I went to the back door and called for him, panicking at the thought of the thieves still being close by, of them hurting Drummer Boy or The Hound. By this point, DB had gone round the side of the studio to the back fence, but I couldn’t see him. I called again into the darkness. “Come here!” he replied.

He’d found a snare drum and the cymbal abandoned by the fence. The fancy electronic sampling pad had gone, but by the looks of things, very little else. For some reason, it was at this point I lost it. “They would have taken your snare,” I said, helpfully bursting into tears. (Drummers are very particular about snare drums.)

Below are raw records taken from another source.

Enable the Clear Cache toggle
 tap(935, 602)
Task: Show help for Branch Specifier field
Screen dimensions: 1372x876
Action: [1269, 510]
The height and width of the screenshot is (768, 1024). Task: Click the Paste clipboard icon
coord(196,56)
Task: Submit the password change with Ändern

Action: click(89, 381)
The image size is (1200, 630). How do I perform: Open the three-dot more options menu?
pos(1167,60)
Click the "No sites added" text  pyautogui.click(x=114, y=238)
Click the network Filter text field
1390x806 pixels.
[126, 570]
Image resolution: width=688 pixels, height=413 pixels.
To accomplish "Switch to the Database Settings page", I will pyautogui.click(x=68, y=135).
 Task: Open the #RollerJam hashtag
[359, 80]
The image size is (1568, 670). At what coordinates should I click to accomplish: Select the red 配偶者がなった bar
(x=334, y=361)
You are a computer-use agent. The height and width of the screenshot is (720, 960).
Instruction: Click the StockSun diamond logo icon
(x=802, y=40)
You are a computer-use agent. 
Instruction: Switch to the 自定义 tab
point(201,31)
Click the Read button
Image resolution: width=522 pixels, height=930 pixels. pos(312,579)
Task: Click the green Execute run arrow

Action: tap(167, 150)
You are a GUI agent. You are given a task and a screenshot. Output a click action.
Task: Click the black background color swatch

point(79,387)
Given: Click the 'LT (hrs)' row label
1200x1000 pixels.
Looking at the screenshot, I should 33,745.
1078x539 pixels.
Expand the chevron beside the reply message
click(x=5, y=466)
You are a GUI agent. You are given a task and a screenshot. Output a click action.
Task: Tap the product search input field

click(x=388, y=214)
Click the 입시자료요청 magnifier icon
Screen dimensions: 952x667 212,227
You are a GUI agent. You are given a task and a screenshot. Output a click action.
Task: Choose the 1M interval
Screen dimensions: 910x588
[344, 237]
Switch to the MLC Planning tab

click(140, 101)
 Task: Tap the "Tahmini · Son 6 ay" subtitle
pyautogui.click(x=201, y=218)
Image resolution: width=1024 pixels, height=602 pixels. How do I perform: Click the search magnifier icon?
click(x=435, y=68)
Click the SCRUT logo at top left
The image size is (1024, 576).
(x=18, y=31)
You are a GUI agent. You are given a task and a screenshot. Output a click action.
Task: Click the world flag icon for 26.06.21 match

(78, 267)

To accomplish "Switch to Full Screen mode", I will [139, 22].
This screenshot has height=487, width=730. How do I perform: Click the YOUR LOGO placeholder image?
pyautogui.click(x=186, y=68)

We’re guessing – judging by the stuff left behind – that Noodle’s racket interrupted them pretty quickly and had it not been for him, we could have lost the lot. The very idea of which is unthinkable.

After reporting the theft to the police, we headed back to bed, shaken but relieved it hadn’t been worse. Everyone knows, theoretically, how awful it is to be burgled, but until it’s strange feet in your home or garden, strange hands opening your doors, strange eyes sizing up your belongings, you don’t fully understand the queasy horror of it. And we were relatively lucky. On Saturday night, when Drummer Boy was off gigging, I knew I had to check the lock on the studio door, but couldn’t walk the 20 feet without taking the dog, a torch, and several deep breaths.

When the cheery woman from the forensics team arrived to see if she could get any fingerprints, she took one look at Noodle and said “Mad Springer? They’re better than any burglar alarm.” Then told us how Springer spaniels are often used as sniffer dogs, but that their excitability often leads to them trampling over evidence. And as she was leaving, she observed, “yours is as nuts as a box of frogs, isn’t he?”

Yes, he is. But given the way he woke us up, and the losses he managed to spare us, he can be as mad as he likes. And I have no doubt that he will.